Transit Technology Infrastructure Engineer

Ryan Mahoney

Why this role is hard · Ryan Mahoney

It's rare to find someone who keeps the buses running while also talking clearly to non-technical teams. At this level, we need an engineer who can own a subsystem without needing constant hand-holding. They have to balance fixing a broken real-time feed with explaining the delay to an operations manager. Too many candidates focus only on code and ignore how infrastructure affects people.

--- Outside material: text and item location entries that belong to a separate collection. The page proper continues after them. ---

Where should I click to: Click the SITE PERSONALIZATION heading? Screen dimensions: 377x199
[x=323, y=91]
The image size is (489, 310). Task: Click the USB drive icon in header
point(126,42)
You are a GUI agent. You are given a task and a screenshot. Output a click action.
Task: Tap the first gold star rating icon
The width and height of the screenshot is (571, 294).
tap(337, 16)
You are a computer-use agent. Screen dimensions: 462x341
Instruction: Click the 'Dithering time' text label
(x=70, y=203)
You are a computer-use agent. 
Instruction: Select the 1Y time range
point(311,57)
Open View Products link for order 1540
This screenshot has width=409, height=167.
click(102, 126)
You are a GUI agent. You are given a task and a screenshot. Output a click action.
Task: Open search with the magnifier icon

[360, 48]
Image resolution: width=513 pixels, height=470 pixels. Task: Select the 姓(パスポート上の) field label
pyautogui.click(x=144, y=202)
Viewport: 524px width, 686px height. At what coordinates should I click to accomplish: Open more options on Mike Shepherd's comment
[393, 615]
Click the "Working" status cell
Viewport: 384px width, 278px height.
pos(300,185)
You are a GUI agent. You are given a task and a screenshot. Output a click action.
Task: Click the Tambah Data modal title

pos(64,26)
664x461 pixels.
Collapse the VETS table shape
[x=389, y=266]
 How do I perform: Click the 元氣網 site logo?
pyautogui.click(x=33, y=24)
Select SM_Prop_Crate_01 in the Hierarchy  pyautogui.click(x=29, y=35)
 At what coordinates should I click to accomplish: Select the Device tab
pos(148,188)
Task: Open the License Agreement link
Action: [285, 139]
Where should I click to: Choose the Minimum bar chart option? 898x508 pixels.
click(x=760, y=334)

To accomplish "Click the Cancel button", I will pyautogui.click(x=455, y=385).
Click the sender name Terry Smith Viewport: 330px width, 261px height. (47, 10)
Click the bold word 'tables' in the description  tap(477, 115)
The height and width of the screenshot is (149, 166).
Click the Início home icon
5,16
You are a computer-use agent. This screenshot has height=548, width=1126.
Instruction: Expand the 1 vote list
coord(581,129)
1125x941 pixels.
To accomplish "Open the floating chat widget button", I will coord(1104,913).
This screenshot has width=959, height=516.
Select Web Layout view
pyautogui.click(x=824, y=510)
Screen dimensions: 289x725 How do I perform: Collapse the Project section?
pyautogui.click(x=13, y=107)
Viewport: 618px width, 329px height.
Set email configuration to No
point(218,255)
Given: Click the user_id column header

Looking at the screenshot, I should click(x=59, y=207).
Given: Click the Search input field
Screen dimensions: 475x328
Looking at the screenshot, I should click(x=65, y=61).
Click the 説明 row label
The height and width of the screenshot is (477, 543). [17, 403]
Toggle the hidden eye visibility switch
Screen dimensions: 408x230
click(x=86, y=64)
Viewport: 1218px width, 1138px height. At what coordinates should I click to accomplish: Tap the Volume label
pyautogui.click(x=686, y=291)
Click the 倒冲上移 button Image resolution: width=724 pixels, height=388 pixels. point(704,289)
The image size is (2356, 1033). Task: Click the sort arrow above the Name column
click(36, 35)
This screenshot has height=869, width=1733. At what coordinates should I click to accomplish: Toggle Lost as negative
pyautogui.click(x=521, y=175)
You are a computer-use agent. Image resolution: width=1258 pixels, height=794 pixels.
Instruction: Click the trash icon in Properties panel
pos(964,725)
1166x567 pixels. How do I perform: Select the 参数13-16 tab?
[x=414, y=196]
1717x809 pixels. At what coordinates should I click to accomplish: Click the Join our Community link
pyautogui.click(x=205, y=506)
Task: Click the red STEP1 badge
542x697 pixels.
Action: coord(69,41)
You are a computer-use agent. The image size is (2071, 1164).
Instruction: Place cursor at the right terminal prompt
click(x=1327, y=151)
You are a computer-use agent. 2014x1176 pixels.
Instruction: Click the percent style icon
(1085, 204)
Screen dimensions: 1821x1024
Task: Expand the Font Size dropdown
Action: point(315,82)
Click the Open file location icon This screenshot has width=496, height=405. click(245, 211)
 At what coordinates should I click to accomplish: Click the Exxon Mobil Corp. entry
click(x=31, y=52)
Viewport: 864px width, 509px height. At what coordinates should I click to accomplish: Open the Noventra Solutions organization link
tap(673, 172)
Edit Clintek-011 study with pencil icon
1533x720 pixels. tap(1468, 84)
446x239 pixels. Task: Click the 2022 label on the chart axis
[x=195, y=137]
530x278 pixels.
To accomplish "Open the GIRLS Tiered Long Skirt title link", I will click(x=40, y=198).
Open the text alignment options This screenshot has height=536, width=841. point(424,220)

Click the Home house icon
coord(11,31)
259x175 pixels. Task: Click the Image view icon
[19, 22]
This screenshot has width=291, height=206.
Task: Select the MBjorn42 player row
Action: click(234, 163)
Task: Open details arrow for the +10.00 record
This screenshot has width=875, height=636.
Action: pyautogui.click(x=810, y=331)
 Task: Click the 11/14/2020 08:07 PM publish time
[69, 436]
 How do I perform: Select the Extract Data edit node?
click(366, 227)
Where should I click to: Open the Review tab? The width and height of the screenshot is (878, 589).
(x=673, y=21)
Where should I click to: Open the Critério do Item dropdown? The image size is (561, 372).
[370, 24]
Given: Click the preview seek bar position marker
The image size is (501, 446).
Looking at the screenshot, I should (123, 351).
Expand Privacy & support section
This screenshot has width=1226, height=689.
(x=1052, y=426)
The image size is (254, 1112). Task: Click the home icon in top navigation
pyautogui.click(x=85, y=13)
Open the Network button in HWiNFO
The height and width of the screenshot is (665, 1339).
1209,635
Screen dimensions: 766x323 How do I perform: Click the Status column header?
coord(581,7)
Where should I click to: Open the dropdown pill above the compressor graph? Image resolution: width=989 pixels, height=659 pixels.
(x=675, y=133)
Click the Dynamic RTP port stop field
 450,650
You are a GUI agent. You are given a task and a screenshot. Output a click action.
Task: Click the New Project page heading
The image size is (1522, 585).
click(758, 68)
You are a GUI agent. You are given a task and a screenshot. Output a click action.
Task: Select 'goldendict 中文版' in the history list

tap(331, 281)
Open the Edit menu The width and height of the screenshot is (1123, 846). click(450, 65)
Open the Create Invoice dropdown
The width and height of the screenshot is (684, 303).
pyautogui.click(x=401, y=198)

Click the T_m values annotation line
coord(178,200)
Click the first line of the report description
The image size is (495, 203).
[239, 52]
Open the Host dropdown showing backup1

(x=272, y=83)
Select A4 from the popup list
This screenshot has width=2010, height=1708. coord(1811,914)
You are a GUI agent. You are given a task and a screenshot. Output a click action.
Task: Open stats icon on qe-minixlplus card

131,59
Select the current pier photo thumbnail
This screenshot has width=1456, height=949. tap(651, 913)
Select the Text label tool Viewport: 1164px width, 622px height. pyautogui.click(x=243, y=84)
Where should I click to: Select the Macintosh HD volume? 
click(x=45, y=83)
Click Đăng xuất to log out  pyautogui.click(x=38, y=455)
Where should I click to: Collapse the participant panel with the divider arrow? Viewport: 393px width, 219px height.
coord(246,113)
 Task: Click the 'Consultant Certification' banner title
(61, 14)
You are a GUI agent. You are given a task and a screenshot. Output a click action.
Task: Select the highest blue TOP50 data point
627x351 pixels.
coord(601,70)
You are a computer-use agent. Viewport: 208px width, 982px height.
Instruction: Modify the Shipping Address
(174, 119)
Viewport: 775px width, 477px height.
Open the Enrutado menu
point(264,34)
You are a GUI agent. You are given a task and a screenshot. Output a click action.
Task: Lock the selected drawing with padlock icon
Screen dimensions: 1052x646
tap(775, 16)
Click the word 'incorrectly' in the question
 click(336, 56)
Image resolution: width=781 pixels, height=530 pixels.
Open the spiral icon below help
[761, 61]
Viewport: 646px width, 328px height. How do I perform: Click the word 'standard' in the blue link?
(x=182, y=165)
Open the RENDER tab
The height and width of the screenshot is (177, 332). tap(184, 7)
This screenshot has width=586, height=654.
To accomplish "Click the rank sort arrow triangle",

We need people who listen well enough to understand the actual impact of a server outage on riders.

Core Evaluation

Critical questions for this role

The competency and attitude questions below are where the hiring decision is made. They run in the live interview rounds and are calibrated to the level selected above.

15 Competency Questions

1 of 15
  1. Discipline

    Transit Technology Infrastructure & Operations

  2. Job requirement

    Core Infrastructure Operations

    Independently manages infrastructure lifecycle tasks and troubleshoots common operational issues across physical and virtual components supporting transit systems.

  3. Expected at Mid

    At the mid-level, engineers are expected to independently manage the infrastructure lifecycle and troubleshoot operational issues without constant supervision. This aligns with the level's focus on independent subsystem management and on-call rotations, directly mitigating the risk of prolonged service outages and high MTTR that impact riders.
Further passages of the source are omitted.